Le DPM estime qu’il s’agit d’un problème et il a pris un certain nombre de mesures pour améliorer les taux de mise en accusation de tous les organismes d’enquête. Par exemple, au cours de la présente période de référence, il a modifié un certain nombre de ses directives stratégiques afin d’exiger de ses procureurs qu’ils fournissent une rétroaction à l’enquêteur chaque fois que la décision est prise de ne pas donner suite à une accusation et à la fin d’une cause devant une cour martiale dans le but d’améliorer la qualité des enquêtes à venir.

Vérifications préalables à l’accusation

Nombre de demandes de vérifications préalables à l’accusation

Les procureurs du SCPM sont chargés de procéder à des vérifications préalables à l’accusation tant pour le SNEFCNote de bas de page 18  que pour les conseillers juridiques des unitésNote de bas de page 19 . Au cours de la période de référence, 118 demandes de vérification préalable à l’accusation ont été soumises au SCPM. De plus, 16 demandes de vérifications préalables à l’accusation ont été reportées de la période précédente, pour un total de 134 dossiers de vérifications préalables à l’accusation traités au cours de la période de référence. Sur les 134 demandes de vérifications préalables à l’accusation, trois dossiers étaient toujours en instance à la fin de la période de référence.

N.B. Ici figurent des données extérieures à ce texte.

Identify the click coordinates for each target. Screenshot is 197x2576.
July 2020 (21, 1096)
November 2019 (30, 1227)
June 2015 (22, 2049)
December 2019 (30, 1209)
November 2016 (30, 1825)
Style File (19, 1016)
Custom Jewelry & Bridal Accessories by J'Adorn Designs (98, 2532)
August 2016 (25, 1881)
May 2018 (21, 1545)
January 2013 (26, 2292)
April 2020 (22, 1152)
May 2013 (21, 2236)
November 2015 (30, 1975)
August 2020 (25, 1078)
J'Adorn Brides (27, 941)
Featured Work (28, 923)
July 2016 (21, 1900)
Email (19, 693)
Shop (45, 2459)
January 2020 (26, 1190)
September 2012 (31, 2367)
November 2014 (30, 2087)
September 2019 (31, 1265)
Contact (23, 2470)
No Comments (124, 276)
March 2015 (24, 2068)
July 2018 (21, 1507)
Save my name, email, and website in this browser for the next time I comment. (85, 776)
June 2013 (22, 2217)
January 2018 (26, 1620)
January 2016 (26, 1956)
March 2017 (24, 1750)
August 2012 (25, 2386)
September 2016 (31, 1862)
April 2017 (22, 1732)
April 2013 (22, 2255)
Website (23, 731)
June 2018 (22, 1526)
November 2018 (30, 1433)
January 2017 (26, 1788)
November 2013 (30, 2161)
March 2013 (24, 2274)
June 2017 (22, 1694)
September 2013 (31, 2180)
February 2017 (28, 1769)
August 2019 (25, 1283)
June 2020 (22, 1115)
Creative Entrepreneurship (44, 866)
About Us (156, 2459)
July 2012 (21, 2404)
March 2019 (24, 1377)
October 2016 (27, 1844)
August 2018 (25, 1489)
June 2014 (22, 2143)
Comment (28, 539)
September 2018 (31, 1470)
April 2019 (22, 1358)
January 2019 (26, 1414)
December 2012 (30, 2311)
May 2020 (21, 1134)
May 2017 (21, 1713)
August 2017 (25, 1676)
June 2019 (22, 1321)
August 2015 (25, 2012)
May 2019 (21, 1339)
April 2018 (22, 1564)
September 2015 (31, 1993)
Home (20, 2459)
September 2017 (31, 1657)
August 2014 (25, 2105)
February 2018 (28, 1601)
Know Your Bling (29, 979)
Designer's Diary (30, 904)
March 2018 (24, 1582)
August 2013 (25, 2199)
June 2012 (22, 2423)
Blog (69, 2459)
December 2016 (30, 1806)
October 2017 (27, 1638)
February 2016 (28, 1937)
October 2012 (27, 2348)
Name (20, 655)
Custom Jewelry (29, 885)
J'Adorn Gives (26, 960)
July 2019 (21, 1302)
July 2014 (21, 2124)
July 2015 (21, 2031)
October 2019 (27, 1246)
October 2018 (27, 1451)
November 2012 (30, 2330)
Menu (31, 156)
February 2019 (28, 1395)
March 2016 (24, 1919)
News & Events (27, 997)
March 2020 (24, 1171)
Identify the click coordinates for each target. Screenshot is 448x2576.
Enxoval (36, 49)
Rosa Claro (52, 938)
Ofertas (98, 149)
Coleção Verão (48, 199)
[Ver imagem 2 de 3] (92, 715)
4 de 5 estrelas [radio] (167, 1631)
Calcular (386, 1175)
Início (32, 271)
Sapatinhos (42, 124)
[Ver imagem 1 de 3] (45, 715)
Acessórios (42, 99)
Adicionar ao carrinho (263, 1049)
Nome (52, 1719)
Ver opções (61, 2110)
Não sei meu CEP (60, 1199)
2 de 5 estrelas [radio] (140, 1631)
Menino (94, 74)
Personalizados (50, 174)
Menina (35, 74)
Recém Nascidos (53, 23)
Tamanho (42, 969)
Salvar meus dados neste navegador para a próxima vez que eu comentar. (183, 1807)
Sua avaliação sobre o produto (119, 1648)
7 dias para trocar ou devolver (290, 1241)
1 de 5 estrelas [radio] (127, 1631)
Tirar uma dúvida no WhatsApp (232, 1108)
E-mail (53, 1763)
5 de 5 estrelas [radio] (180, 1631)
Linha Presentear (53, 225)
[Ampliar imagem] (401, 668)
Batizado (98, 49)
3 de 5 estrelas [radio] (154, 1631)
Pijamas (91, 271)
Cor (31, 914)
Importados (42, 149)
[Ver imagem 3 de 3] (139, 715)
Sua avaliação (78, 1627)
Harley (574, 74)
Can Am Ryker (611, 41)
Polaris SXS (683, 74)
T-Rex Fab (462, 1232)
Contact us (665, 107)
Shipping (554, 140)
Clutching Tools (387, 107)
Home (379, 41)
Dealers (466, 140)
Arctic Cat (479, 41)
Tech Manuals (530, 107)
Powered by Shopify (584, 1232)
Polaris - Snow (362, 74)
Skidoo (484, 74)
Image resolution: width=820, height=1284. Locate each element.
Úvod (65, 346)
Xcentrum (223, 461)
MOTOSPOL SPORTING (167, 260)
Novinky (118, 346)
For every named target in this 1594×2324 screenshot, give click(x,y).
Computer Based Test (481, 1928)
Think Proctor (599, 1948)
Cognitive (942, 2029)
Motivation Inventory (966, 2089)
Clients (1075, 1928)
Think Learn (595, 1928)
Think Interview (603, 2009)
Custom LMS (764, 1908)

Le nombre de dossiers de vérifications préalables à l’accusation par un procureur militaire est demeuré relativement stable au cours de la présente période de référence par rapport à la période précédente, où 129 demandes de vérifications préalables à l’accusation avaient été présentées. La figure 3‑9 illustre le nombre total de dossiers de vérifications préalables à l’accusation traités pour chacune des trois périodes de référence précédentes. 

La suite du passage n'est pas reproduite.